Given problem
Can you echo every line from the one containing "Given: Click the blue down-arrow jump icon" down to the one containing "Action: point(826,482)", both included, word for word, with the pictures left out?

Available records
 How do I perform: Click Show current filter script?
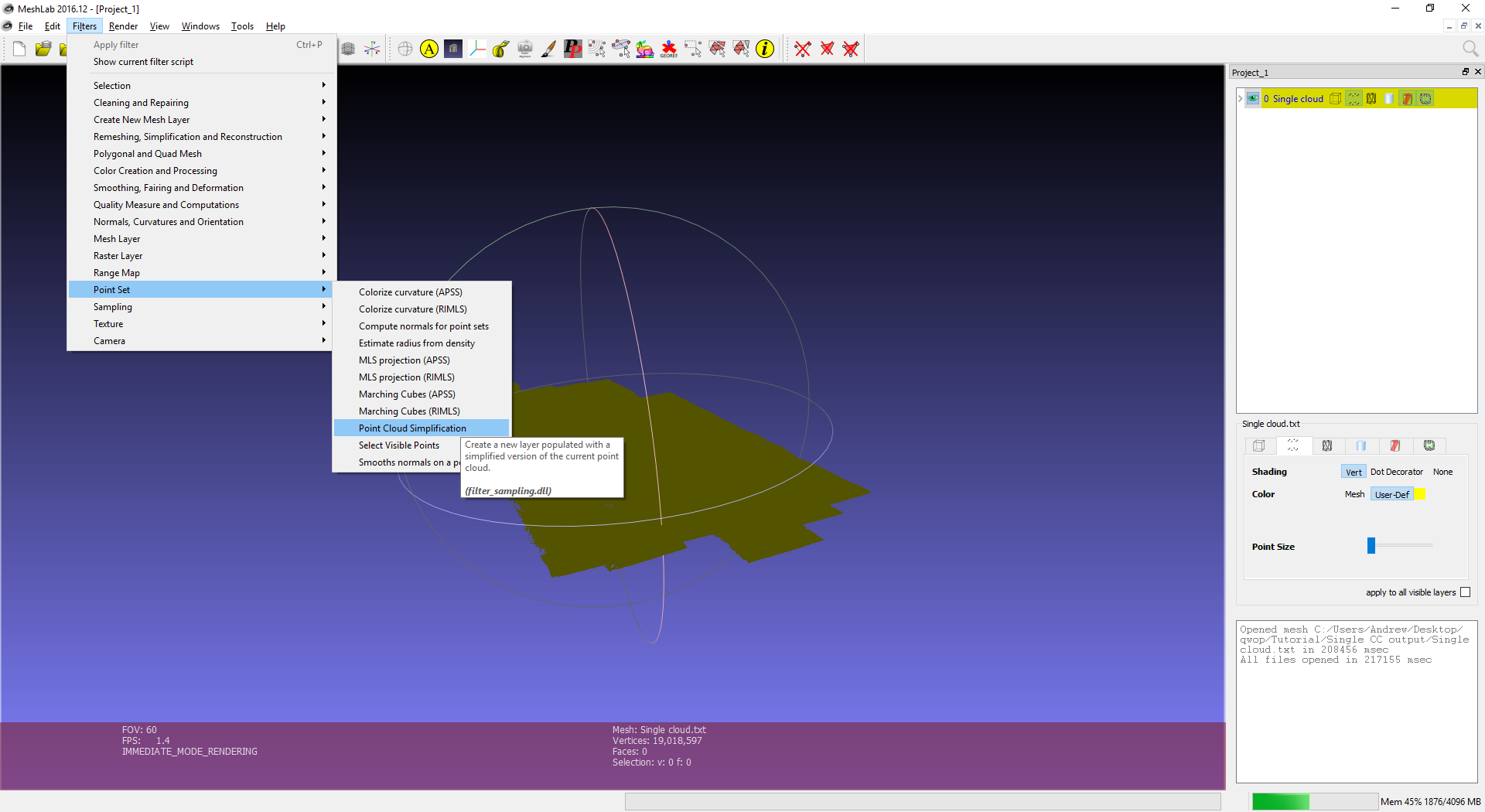[143, 62]
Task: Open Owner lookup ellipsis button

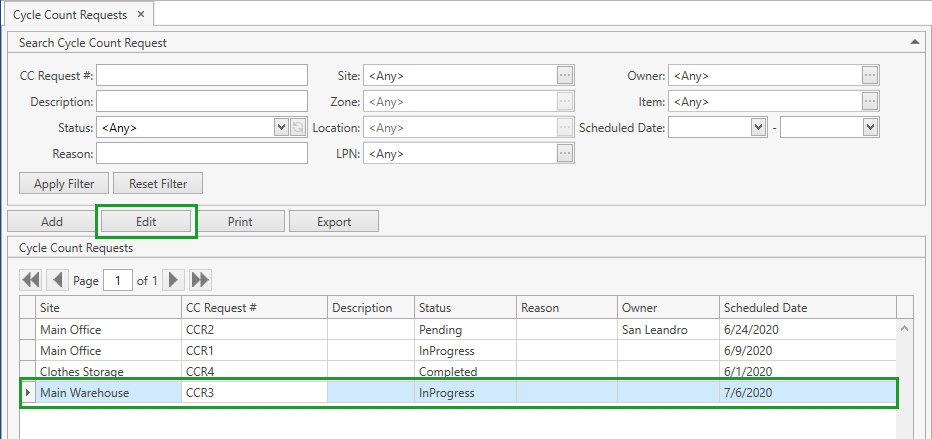Action: (870, 76)
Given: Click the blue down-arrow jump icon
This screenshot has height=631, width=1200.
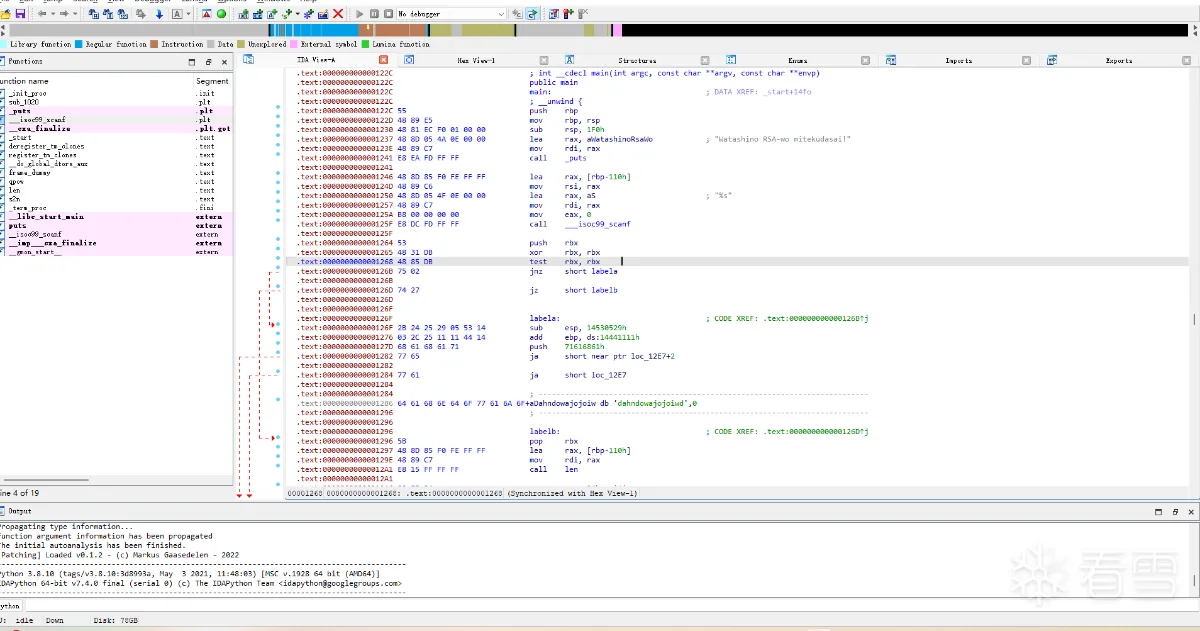Looking at the screenshot, I should pyautogui.click(x=159, y=14).
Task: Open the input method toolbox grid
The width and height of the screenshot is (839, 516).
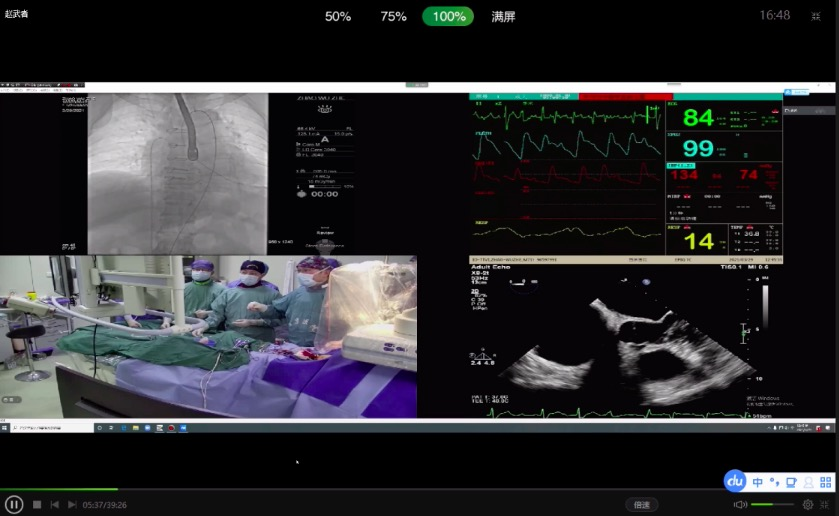Action: point(826,482)
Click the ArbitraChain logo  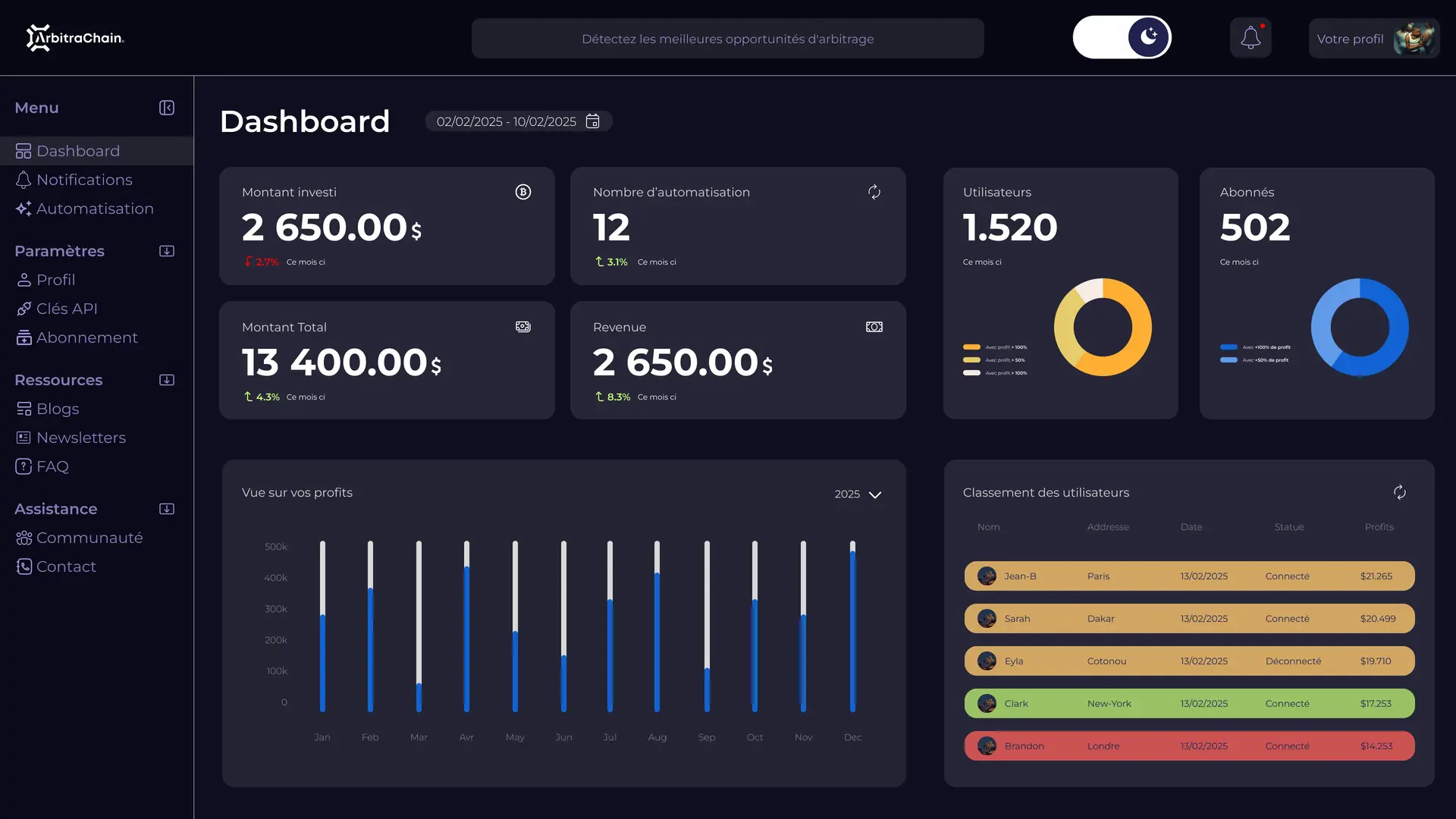pyautogui.click(x=76, y=37)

Exercise response
Given: Click the blue down-arrow jump icon
This screenshot has height=631, width=1200.
Looking at the screenshot, I should pyautogui.click(x=159, y=14).
Task: Open the input method toolbox grid
The width and height of the screenshot is (839, 516).
Action: point(826,482)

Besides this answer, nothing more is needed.